High School junior Chris Sniezek enlisted in the military when he was 10 years old.
The now 17-year-old Civil War re-enactor said his love of history has kept him interested in the hobby throughout his adolescence, although he's one of a few people in his age group involved with it.
"It's all American history that fascinates me," he said. But the Civil War is his favorite, partially because of all the battlefields and other related sites in the immediate area.
"The immense devastation and how civilians coped with that is also interesting to me," he said.
But reading the dozens of books he's collected about American history and learning about it in school isn't enough for him. He craves hands-on experience.
So, about once a month, Chris dons his period-correct uniform, musket and other gear to participate in re-enactments. At his most recent event, held at the Carroll County Farm Museum, he arrived at 10 a.m. on a Saturday.
He spent the day in costume, engaged in battle and camped out in a period-correct tent. In the morning, he cooked his breakfast over an open fire. The only thing that wasn't authentic about the experience was that he arrived in a car and not on a horse, he said.

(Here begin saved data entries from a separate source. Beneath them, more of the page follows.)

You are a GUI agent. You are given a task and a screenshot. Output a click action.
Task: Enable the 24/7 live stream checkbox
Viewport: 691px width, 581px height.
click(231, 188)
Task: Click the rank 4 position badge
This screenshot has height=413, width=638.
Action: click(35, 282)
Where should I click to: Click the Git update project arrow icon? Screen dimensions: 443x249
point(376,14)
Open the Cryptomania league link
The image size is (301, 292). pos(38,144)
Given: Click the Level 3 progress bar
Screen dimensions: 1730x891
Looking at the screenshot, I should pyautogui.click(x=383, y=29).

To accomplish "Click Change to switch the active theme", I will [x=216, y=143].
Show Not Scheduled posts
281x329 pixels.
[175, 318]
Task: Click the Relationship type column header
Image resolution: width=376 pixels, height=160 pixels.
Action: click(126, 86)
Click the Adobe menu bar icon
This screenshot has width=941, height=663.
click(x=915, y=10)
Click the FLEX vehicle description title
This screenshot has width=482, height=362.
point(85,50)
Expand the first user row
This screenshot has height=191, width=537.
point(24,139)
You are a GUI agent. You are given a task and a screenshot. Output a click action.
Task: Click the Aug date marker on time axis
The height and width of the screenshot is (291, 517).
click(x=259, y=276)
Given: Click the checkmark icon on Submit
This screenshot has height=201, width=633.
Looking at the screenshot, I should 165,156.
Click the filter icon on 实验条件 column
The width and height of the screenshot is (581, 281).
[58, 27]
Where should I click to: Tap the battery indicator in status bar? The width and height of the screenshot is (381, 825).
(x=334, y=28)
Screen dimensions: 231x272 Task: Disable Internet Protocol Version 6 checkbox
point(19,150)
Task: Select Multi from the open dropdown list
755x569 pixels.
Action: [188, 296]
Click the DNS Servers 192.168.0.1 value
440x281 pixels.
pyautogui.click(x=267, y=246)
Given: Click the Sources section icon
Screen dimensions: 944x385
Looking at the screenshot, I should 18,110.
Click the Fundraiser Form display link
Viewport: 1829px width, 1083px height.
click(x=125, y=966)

All of Chris' supplies are similar to what Civil War soldiers actually would have used, he said. Re-enactors try not to bring modern items, called "farb," with them when they are in character. They get their items at the events themselves or from specialty stores.
Chris owns some actual antiques, but he doesn't use them because they are too delicate.
"Some people call re-enactors crazy because we dress up in wool on 98-degree days, but I love it," he said. "It all just comes back to the history for me."
The character that Chris plays is Private Jacob Smith, a Gettysburg farm boy who joined the Union forces at 15 by lying about his age. Jacob's background is detailed and includes a stint on guard duty at Harpers Ferry and fighting in the Battle of Monocacy in Frederick.
At some events, Chris gets to speak in character about the Civil War era to tour groups. He has even been brought in for speaking engagements by interested civil groups, like the Frederick County Officers' Wives Club. His grandmother, Diane Norcross, said she feels like his agent, since she's been busy booking engagements for him with other similar groups in the county.
Chris said he enjoys the teaching aspect of his hobby, and he hopes to be a history professor some day.
"I think he's a natural educator," said Jan Norcross, Chris' mother. She said that re-enacting and speaking engagements have built up his confidence a lot over the years.
"I feel like I'm able to actually talk to people a lot easier than other teenagers," he said, noting that fellow re-enactors who are older than him aren't necessarily authority figures.
"I'm treated like an equal by them."
Jan Norcross said most children who start re-enacting from a young age do so because their parents are involved in it. For Chris, it was different.
"This has been all Chris's ballgame," she said. "We're not out there camping and dressing up." In fact, the rest of the family is much more interested in the sciences.
But he's made plenty of friends on his own.
"It's such a close-knit community," he said. "I'm hooked on it."